━━ Dataset records ━━

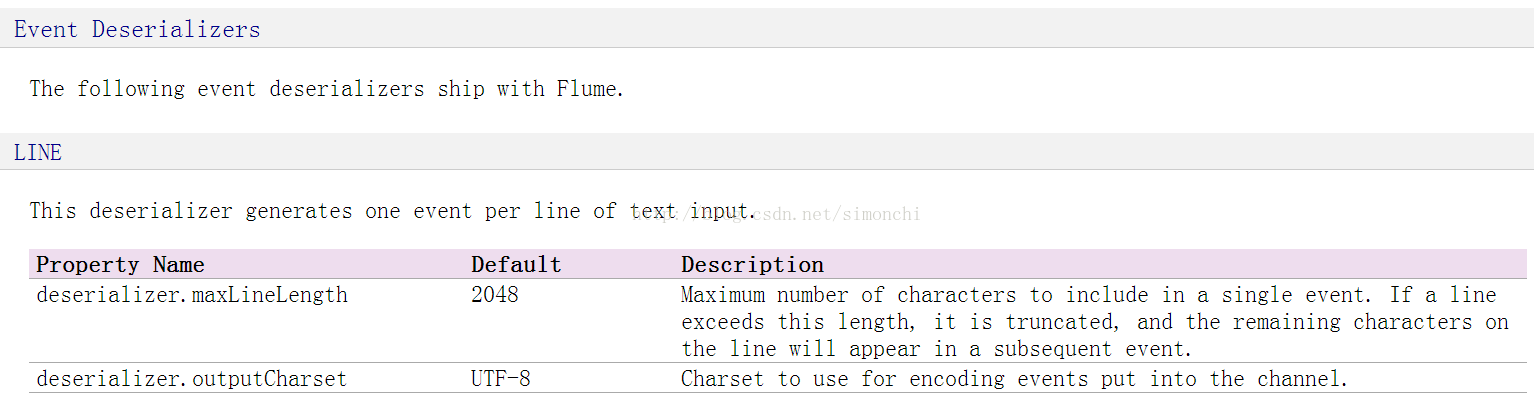Click the 'generates one event per line' sentence
Viewport: 1534px width, 407px height.
point(390,211)
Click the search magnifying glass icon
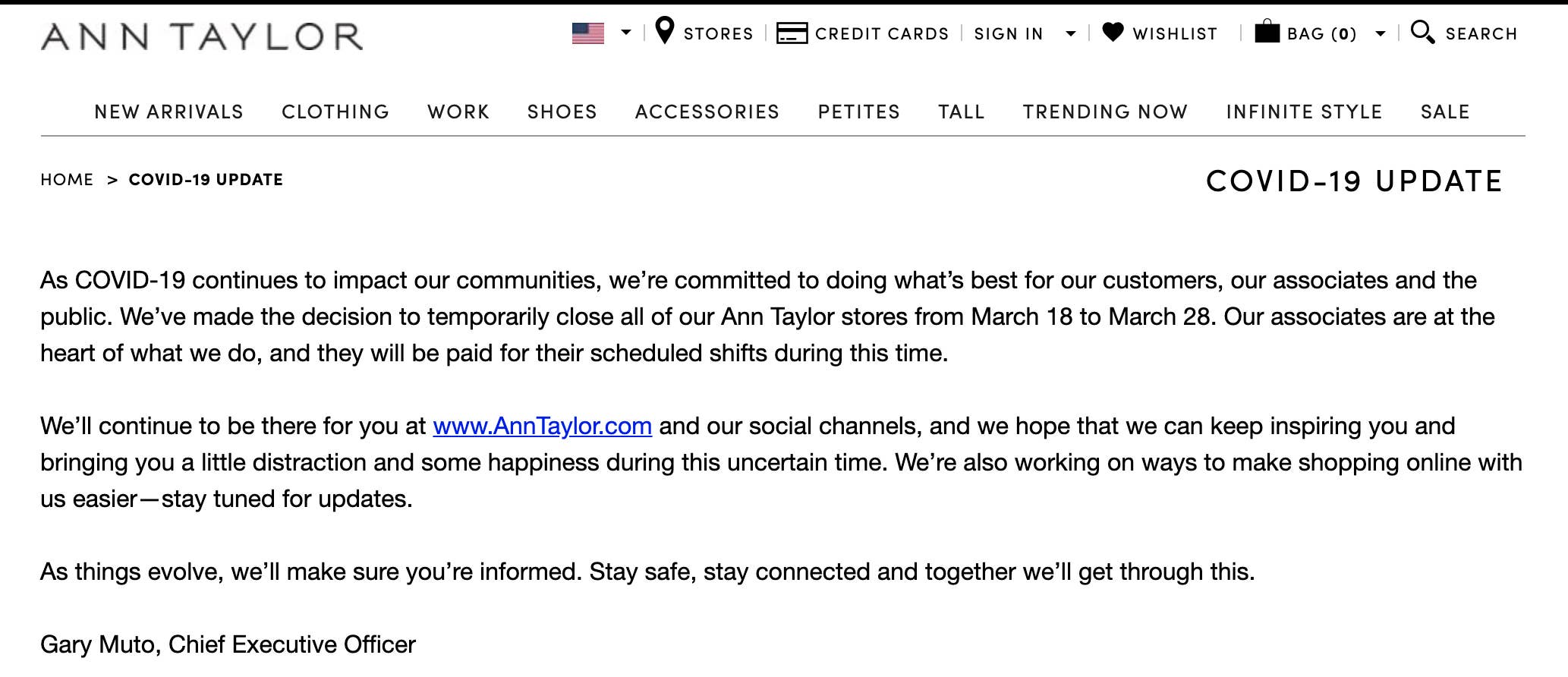The image size is (1568, 677). 1422,33
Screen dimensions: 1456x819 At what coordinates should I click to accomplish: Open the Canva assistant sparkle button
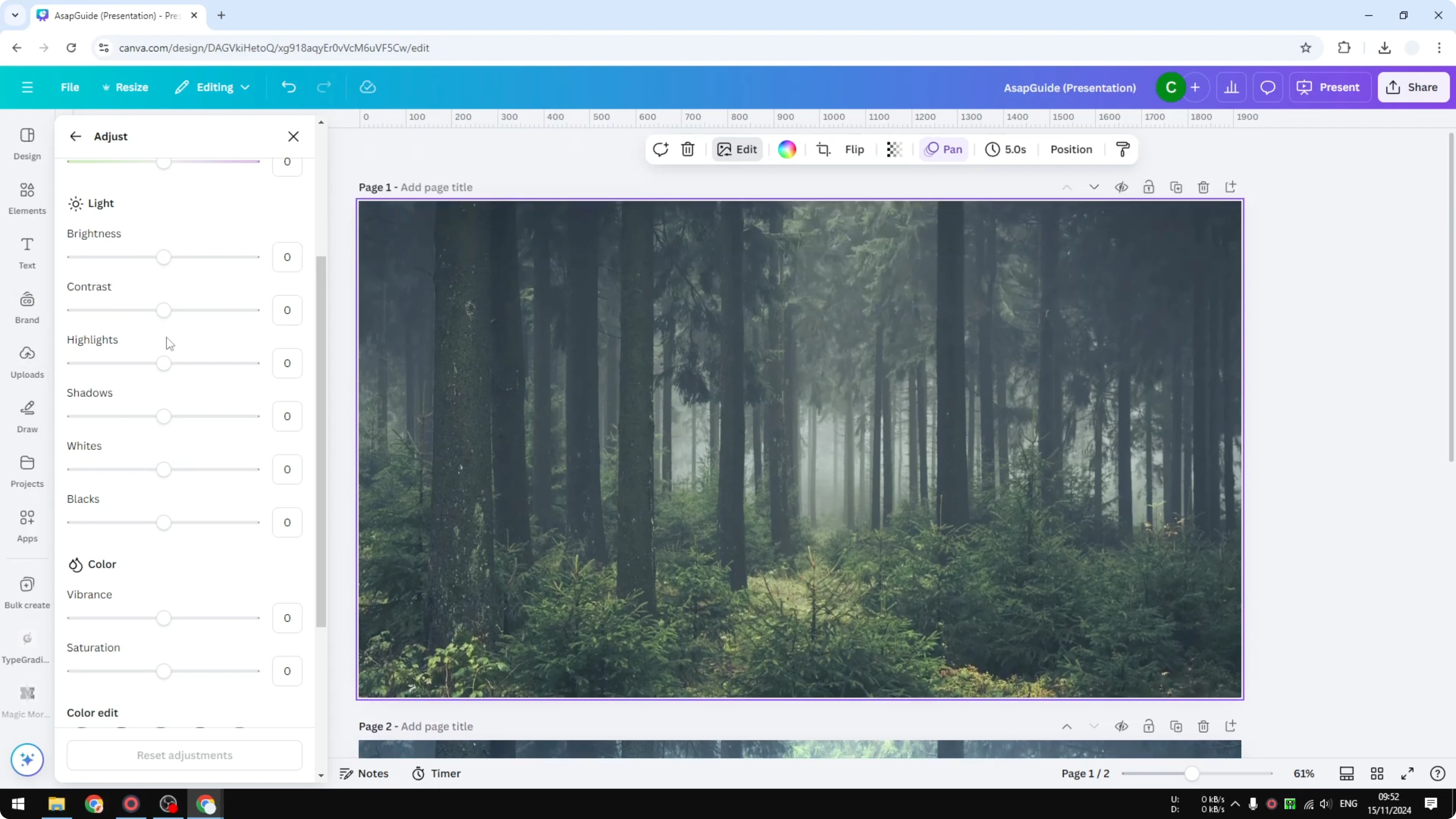click(27, 760)
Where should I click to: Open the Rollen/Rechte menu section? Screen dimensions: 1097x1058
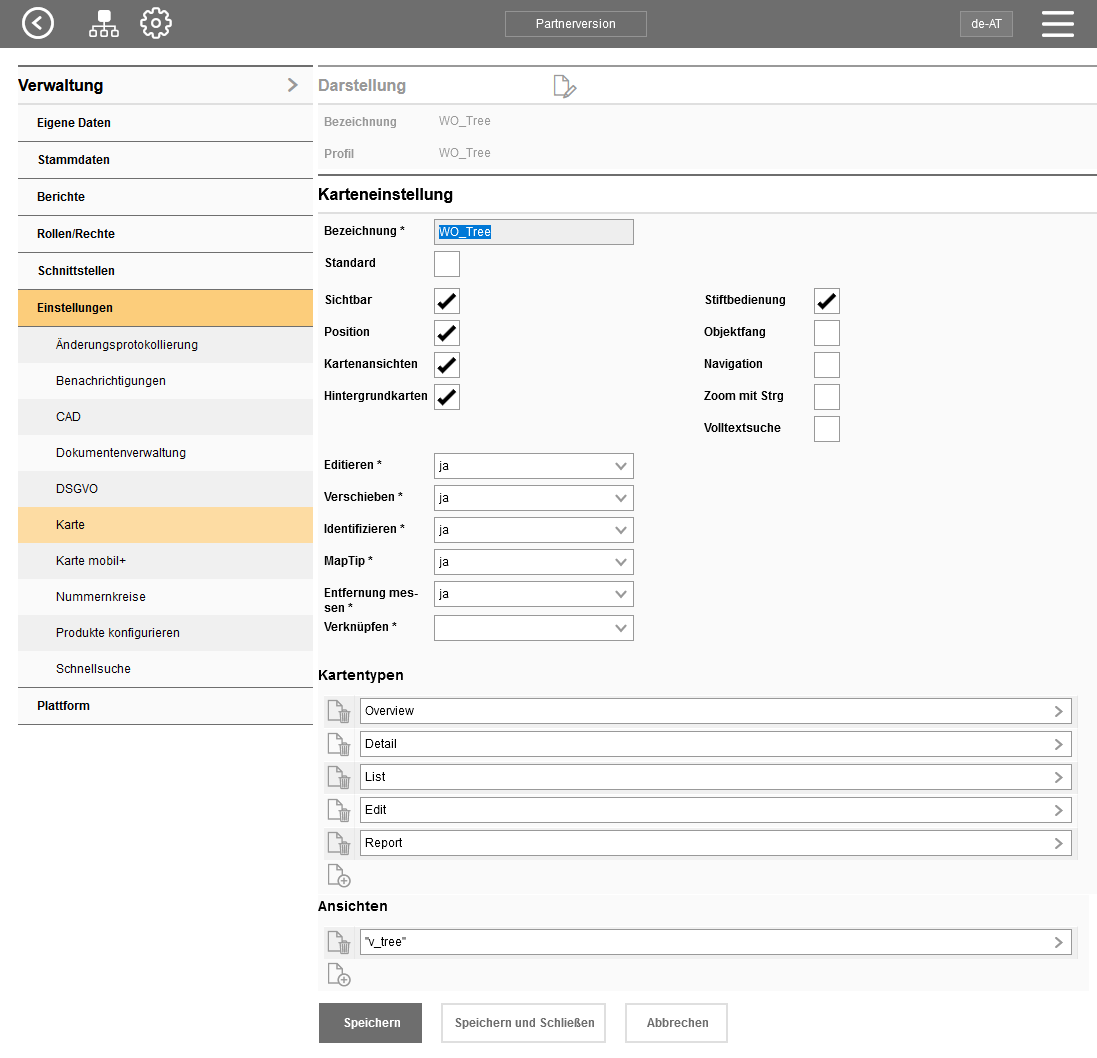[76, 234]
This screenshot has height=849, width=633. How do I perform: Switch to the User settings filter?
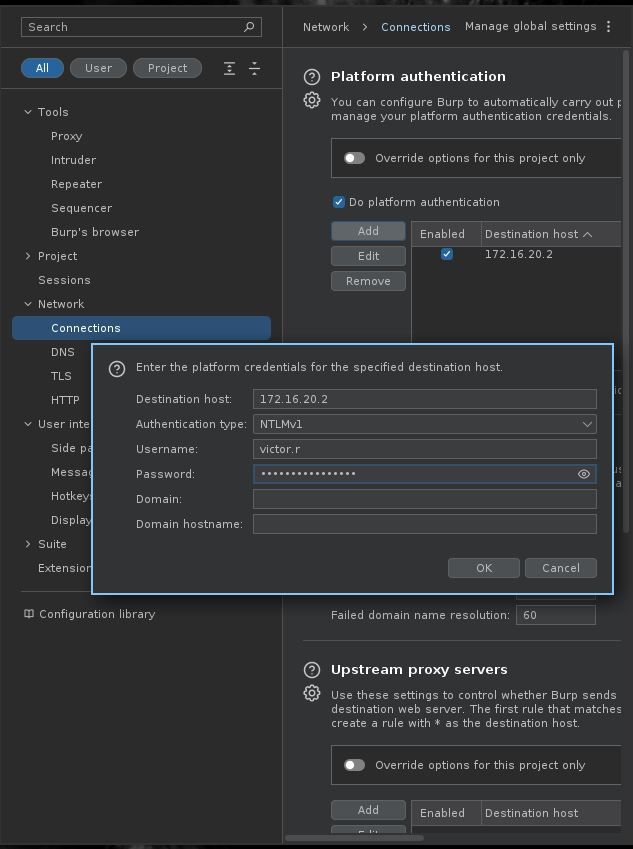click(x=98, y=68)
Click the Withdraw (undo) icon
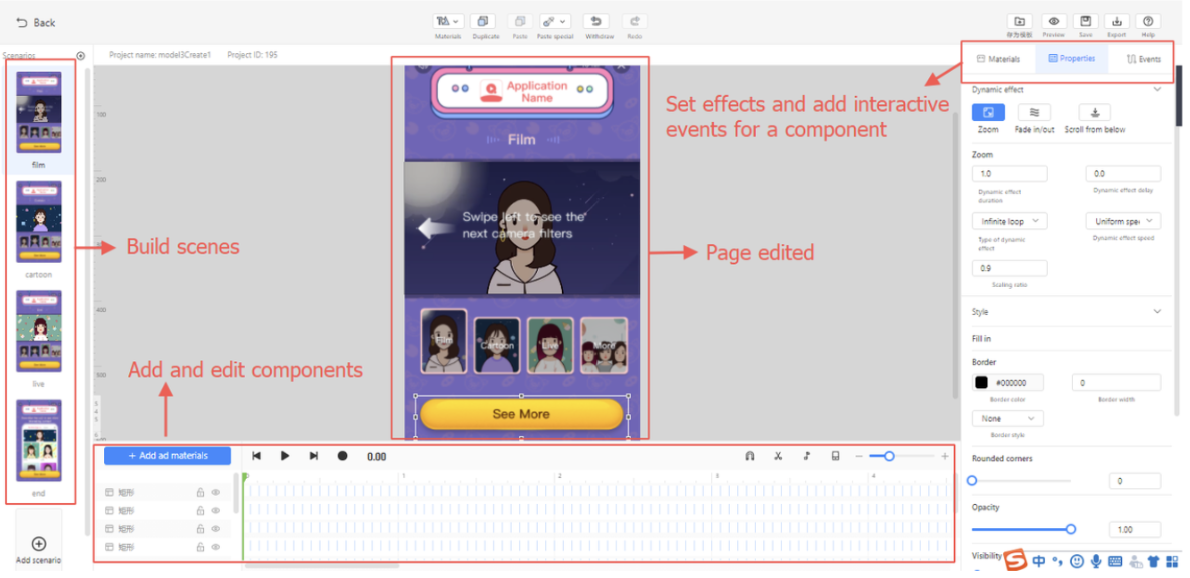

━━━

-- Aim --
Turn every line of the material into a numbered list, skipping any blank lines. Leave out the pictures.

-- Correct output --
1. Click the 'generates one event per line' sentence
2. Viewport: 1534px width, 407px height.
3. point(390,211)
4. Click the search magnifying glass icon
5. The image size is (1568, 677). 1422,33
6. Screen dimensions: 1456x819 At what coordinates should I click to accomplish: Open the Canva assistant sparkle button
7. click(27, 760)
8. Where should I click to: Open the Rollen/Rechte menu section? Screen dimensions: 1097x1058
9. [76, 234]
10. This screenshot has height=849, width=633. How do I perform: Switch to the User settings filter?
11. click(x=98, y=68)
12. Click the Withdraw (undo) icon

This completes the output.